A nova lei reconhece os animais como seres sencientes, amplia garantias, cria novas vedações e redefine o papel do poder público na proteção, na fiscalização e na responsabilização de agressores, além de atualizar normas sobre controle populacional e uso de animais em ensino e pesquisa científica.
O que ficava para trás com a lei de 2002
A antiga Lei 3.900/2002 era considerada ultrapassada por entidades de proteção e por técnicos da área. Entre os principais problemas apontados estavam:
- ausência de reconhecimento dos animais como seres sencientes;
- inexistência de microchipagem obrigatória no comércio;
- falta de regras específicas para animais comunitários;
- brecha para o uso de métodos de extermínio no controle populacional;
- listas de proibições vagas e de difícil aplicação;
- inexistência de obrigação de o agressor pagar o tratamento do animal;
- normas incompletas sobre ensino e pesquisa;
- critérios de eutanásia amplos e pouco técnicos.
Na prática, o nível de detalhamento era baixo, o que dificultava a fiscalização, a punição e a padronização de procedimentos em todo o estado.
Principais mudanças do novo Código
O novo Código reorganiza o marco jurídico da proteção animal no Rio de Janeiro e traz uma lista mais precisa de direitos, obrigações e condutas proibidas. Entre os pontos centrais estão:
- Reconhecimento e direitos básicos
Animais passam a ser expressamente tratados como sujeitos de direitos, com garantias ligadas à saúde, alimentação, abrigo, bem-estar e dignidade. - Rastreabilidade obrigatória
A microchipagem torna-se obrigatória no comércio, com registro em base de dados pública, o que facilita controle, responsabilização e combate a abandono. - Controle populacional sem extermínio
O extermínio de cães e gatos como método de controle populacional fica proibido.
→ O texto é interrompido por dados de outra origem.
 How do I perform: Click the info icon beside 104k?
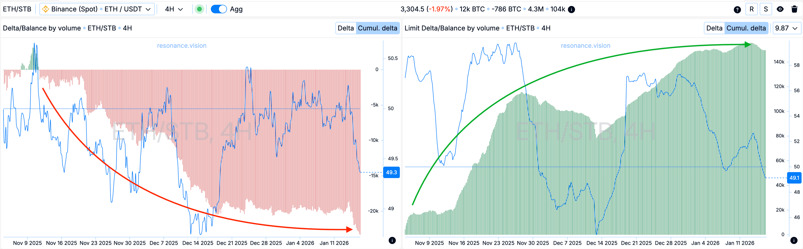click(x=571, y=9)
Municípios terão de adotar manejo ético, com foco em esterilização, vacinação e políticas permanentes. - Animal comunitário definido em lei
O Código passa a reconhecer a figura do animal comunitário, com regras para vacinação, esterilização e cuidados compartilhados com apoio do poder público. - Ensino e pesquisa sob novas regras
A vivissecção em escolas é vedada, e pesquisas com animais devem seguir protocolos internacionais, sob supervisão de comissões de ética específicas. - Ampliação das proibições
A nova lei detalha condutas vetadas, como mutilações estéticas, lutas entre animais, zoofilia, tatuagens, piercings, uso em circos e transporte inadequado, entre outras práticas que comprometam o bem-estar. - Responsabilização e custeio do tratamento
O agressor passa a ser obrigado a arcar com o tratamento veterinário do animal ferido, além das sanções administrativas e penais cabíveis. - Eutanásia restrita
A eutanásia só poderá ocorrer em situações específicas, com critérios técnicos claros e supervisão de médico-veterinário, reduzindo espaço para decisões abusivas.
Relatora fala em “virada” na postura do Estado
A deputada Sarah Poncio, relatora do texto, afirmou que o novo Código muda a forma como o estado se posiciona diante da causa animal.
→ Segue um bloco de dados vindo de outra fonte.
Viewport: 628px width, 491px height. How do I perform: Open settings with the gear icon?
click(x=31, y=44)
“A lei de 2002 não reconhecia senciência, não definia responsabilidades e não tinha parâmetros técnicos claros. O novo Código organiza a legislação, corrige vazios jurídicos e transforma a proteção animal em política pública permanente, com fiscalização e regras definidas”, disse Sarah Poncio.
Com a aprovação na Alerj, o Rio de Janeiro se alinha a uma tendência mais recente da legislação nacional e internacional, que coloca o bem-estar animal como tema de política pública, com dever direto do Estado, de municípios e de tutores — e não apenas como assunto de consciência individual.